RADAR KUDUS – Setelah kasus bunuh diri seorang dokter yang menempuh Program Pendidikan Dokter Spesialis (PPDS) Fakultas Kedokteran (FK) Universitas Diponegoro (Undip) di RSUP Kariadi viral, sebagian dokter ikut angkat bicara terkait program pendidikan yang selama ini berlangsung.
Salah satunya beban jam kerja yang dinilai tidak sehat. Kalangan dokter sejawat pun ikut khawatir dengan beban kerja tersebut karena akhirnya bisa beresiko juga terhadap pasien yang sedang ditangani.
Karena fisik, pikiran dan mental si dokter sudah terkuras.
Selain itu, jam kerja PPDS yang ada saat ini pun dinilai tidak manusiawi.
Sebelumnya mulai Kamis (15/8/2024) beberapa dokter spesialis mengungkap keprihatinannya terhadap dugaan bullying yang menimpa dokter tersebut melalui akun media sosialnya.
Seorang dokter yang juga sering memosting konten edukasi mengenai Kesehatan juga mengunggah pita hitam sebagai bentuk empati dan duka.
Hal ini dilakukan oleh dokter Adam Prabata melalui instagramnya @adamprabata pada Kamis (15/8/2024).
“No caption needed for this black ribbon.
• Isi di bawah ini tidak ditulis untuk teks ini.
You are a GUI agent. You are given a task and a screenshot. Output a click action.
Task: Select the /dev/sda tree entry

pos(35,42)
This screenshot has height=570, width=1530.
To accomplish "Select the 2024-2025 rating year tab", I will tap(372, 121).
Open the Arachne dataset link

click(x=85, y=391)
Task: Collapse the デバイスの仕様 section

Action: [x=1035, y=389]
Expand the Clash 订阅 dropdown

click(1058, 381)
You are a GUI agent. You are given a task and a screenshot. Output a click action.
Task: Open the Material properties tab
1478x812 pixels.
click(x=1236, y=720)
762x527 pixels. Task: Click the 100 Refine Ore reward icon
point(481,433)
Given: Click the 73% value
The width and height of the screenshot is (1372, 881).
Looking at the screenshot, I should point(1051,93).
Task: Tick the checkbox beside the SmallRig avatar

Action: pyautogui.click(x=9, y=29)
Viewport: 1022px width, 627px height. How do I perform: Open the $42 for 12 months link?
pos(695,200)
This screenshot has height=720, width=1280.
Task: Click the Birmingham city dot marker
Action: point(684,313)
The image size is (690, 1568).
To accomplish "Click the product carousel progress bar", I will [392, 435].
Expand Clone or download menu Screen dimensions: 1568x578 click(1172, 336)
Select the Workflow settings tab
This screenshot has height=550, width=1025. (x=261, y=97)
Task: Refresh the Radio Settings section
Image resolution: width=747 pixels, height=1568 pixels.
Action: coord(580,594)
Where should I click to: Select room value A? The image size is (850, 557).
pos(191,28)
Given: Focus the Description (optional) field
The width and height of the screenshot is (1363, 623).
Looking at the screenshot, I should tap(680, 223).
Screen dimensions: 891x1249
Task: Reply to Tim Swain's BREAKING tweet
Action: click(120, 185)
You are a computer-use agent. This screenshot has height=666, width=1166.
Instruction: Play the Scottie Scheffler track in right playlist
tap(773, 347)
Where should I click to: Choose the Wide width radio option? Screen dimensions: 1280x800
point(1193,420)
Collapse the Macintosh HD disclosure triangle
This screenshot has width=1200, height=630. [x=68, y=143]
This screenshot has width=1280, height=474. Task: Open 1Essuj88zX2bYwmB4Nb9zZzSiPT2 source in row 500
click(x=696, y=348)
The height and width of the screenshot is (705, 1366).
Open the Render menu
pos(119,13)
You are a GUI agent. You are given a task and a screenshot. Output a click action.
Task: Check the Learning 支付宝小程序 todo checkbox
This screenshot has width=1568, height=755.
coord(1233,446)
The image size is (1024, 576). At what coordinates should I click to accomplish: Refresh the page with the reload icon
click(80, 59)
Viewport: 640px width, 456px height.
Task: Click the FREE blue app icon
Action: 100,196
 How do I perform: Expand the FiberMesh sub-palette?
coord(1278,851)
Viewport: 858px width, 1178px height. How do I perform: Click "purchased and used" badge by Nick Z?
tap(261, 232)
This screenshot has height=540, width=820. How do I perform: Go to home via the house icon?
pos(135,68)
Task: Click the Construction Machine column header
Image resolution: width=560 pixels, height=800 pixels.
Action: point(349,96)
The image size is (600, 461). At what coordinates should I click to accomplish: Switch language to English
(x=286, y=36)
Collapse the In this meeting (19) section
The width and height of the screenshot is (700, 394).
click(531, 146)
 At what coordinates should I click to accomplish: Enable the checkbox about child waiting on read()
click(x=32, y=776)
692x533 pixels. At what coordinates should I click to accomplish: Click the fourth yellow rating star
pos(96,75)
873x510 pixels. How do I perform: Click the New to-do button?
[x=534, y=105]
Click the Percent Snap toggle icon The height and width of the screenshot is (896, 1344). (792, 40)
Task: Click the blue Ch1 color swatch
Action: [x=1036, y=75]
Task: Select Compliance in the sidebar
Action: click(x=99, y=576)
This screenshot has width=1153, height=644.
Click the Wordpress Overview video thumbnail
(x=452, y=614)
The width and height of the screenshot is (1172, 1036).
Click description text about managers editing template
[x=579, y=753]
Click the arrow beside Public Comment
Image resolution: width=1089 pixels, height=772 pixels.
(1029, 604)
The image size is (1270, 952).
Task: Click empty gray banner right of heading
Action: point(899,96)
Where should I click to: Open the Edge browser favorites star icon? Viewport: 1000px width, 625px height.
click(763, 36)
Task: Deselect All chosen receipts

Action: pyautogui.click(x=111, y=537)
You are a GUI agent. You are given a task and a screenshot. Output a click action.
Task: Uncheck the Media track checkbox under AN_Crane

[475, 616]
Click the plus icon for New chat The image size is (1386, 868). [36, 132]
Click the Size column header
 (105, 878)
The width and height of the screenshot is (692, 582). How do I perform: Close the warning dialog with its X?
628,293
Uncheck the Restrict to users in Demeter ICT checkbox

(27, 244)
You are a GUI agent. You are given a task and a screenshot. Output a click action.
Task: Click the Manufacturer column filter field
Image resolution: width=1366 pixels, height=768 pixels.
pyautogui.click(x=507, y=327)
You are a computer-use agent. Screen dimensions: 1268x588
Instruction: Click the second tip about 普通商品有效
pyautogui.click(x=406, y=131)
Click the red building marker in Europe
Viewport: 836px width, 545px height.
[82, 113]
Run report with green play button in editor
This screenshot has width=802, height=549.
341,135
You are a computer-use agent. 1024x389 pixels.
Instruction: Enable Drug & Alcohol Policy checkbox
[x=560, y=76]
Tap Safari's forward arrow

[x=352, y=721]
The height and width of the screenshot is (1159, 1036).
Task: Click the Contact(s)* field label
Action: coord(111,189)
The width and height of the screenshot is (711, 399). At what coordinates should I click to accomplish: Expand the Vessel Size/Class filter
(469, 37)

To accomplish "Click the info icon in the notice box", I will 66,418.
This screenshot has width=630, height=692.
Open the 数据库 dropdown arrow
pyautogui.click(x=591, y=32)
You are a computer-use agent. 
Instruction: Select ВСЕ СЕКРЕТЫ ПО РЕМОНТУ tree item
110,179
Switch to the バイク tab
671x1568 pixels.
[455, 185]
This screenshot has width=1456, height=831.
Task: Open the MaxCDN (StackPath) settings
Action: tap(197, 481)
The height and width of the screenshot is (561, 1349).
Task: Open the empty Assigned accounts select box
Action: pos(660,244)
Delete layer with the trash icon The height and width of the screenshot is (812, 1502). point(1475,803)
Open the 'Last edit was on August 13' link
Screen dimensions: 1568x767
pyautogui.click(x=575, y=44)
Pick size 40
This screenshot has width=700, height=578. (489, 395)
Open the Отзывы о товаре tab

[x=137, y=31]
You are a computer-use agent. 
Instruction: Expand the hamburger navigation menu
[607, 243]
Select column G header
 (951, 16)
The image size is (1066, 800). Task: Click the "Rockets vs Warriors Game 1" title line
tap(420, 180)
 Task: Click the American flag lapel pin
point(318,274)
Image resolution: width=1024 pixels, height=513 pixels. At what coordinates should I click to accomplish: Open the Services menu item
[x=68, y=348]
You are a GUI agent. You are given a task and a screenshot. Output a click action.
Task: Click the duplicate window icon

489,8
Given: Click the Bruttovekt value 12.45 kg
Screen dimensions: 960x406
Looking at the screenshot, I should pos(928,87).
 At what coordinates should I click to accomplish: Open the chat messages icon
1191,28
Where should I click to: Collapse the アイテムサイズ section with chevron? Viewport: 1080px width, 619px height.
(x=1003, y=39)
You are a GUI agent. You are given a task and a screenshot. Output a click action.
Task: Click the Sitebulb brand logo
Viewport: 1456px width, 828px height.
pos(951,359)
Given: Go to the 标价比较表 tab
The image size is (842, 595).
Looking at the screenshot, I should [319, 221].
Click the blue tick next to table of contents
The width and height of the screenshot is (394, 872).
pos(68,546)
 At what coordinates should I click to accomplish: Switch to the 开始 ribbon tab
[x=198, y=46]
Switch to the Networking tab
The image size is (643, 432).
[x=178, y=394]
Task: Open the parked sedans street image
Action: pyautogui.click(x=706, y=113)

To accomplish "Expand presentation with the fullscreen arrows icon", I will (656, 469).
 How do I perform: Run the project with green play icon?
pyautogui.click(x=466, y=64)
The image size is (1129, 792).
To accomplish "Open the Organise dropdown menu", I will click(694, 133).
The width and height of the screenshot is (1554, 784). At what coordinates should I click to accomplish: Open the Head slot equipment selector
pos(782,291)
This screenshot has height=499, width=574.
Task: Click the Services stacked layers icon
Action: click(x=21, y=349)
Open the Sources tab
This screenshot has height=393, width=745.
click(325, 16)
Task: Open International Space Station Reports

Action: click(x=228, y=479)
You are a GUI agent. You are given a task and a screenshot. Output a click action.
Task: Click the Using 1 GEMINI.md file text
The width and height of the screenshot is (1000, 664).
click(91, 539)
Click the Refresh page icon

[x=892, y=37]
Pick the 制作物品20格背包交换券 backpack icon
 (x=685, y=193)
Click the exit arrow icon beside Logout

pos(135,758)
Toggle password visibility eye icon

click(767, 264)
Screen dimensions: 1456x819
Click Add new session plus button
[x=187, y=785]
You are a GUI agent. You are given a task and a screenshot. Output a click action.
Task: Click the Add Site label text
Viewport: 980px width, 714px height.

Be kind to yourself and others, please. Everyone has their own struggles (Tidak perlu keterangan untuk pita hitam ini. Tolong bersikap baiklah pada dirimu dan sesama. Setiap orang memiliki perjuangannya masing-masing—red) tulis dokter Adam.
Selain dokter Adam, dokter Internis @drningz turut memosting respon mengenai kabar tersebut. Begitu juga dengan dokter spesialis di Pekanbaru melalui akun Instagramnya @drmita.spkk.
Ia mengungkap tangkapan layar percakapan soal masukan beban kerja PPDS Anastesi yang dinilai cukup berat.
Baca Juga: Habib Luthfi bin Yahya Terima Anugerah Bintang Mahaputra Adipradana
Dalam postingan itu disebutkan, jam kerja “normal” tanpa giliran jaga adalah sekitar 18 jam per hari. 18 jam yang dimaksud adalah masuk jam 6 pagi, dan pulang jam 12 malam.
Disebutkan, bila ada dokter PPDS yang pulang jam 11 malam artinya pulang cepat. Sehingga, menjadi “normal” atau kebanyakan dokter PPDS harus pulang jam 2 atau 3 pagi.
Lalu pada hari berikutnya sudah harus standby lagi jam 6 pagi di RS. Jam kerja gila ini disebut berlangsung terus menerus selama studi sekitar 5 tahun.
“yang sehat fisik dan mental pun kalau tiap hari kerja 18 jam belum tambahan jaga dan tugas-tugas akademik plus tugas ngladeni kebutuhan poro sesepuh kakak senior, ya kenthir juga kurasa. Lagian kerja dengan jam gak manusiawi gini apa gak membahayakan pasien? Risiko human error gede lhoo,” ungkap dokter Mita.